15 de agosto de 2015 | N° 18262
NILSON SOUZA
O OVO DA SERPENTE
Alguém já disse que a vida é muito curta para se lerem livros muito compridos, mas advertências como essa têm pouco efeito com a raça dos teimosos. Estou na reta final de Inverno do Mundo, segundo livro da trilogia O Século, do britânico Ken Follet. São quase 900 páginas de um recorte da História que inclui a ascensão do nazismo, a II Guerra Mundial, a guerra civil espanhola e as bombas atômicas que fizeram aniversário de sete décadas (triste aniversário) neste assustador agosto.
Sugiro a quem não tem fôlego para os três volumes de Follet (cerca de 3 mil páginas) que pelo menos leia Hiroshima, de John Hersey, a tocante reportagem que reconstitui o horror da bomba que matou 100 mil pessoas, pela ótica de seis sobreviventes.
Ok, são leituras pesadas, mas creio que extremamente oportunas nestes tempos de crises, incertezas e ódios. Infelizmente, esquecemos rápido demais o que passou. Quando estive na Espanha, na década de 1980, fiquei impressionado com pichações do tipo “En el tiempo de Franco era mejor!”. Não podia ser. Nem no tempo de Franco, nem no de Stalin, nem no de Mussolini e muito menos no de Hitler. Regimes autoritários e cruéis, civis ou fardados, não são melhores, porque oprimem o ser humano, privam-no da liberdade e se impõem pelo medo, pela força e pela brutalidade.
Fascismo, nazismo e comunismo são dissecados pelos personagens de Follet, pessoas comuns, os verdadeiros protagonistas da História, embora os registros oficiais e os historiadores costumem se fixar nos governantes e nas lideranças políticas.
O mais chocante é constatar a ascensão e o crescimento do nazismo vistos pelos próprios alemães, por famílias atemorizadas, ameaçadas e violentadas pelos usurpadores do poder.

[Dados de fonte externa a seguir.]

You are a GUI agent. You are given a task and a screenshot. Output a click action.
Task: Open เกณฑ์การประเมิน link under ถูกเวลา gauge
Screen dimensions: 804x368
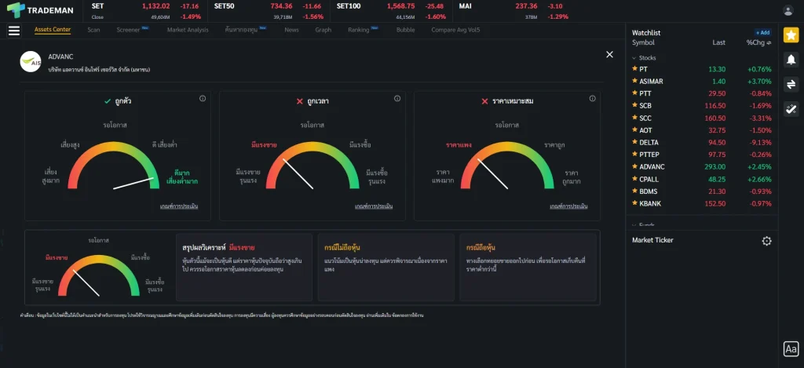pyautogui.click(x=373, y=206)
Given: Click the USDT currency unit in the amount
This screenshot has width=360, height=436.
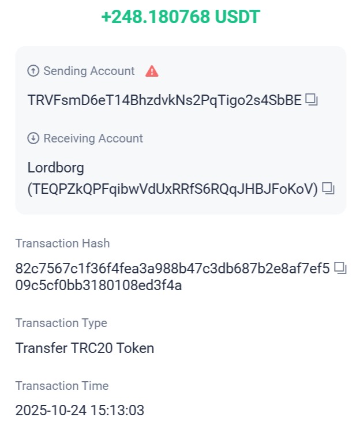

O ovo da serpente nasce da ilusão de que o nacionalismo exacerbado resgata a autoestima e da ideia equivocada de que o arbítrio e a força solucionam dificuldades econômicas e desvios éticos.
Toda vez que a truculência substitui o diálogo, toda vez que as pessoas são impedidas de se manifestar por autoproclamados proprietários da verdade, toda vez que a irracionalidade se sobrepõe à humanidade, uma serpente garante a sobrevivência da sua espécie.
Livros compridos podem ser chatos, mas ajudam a lembrar de coisas que não devem ser esquecidas.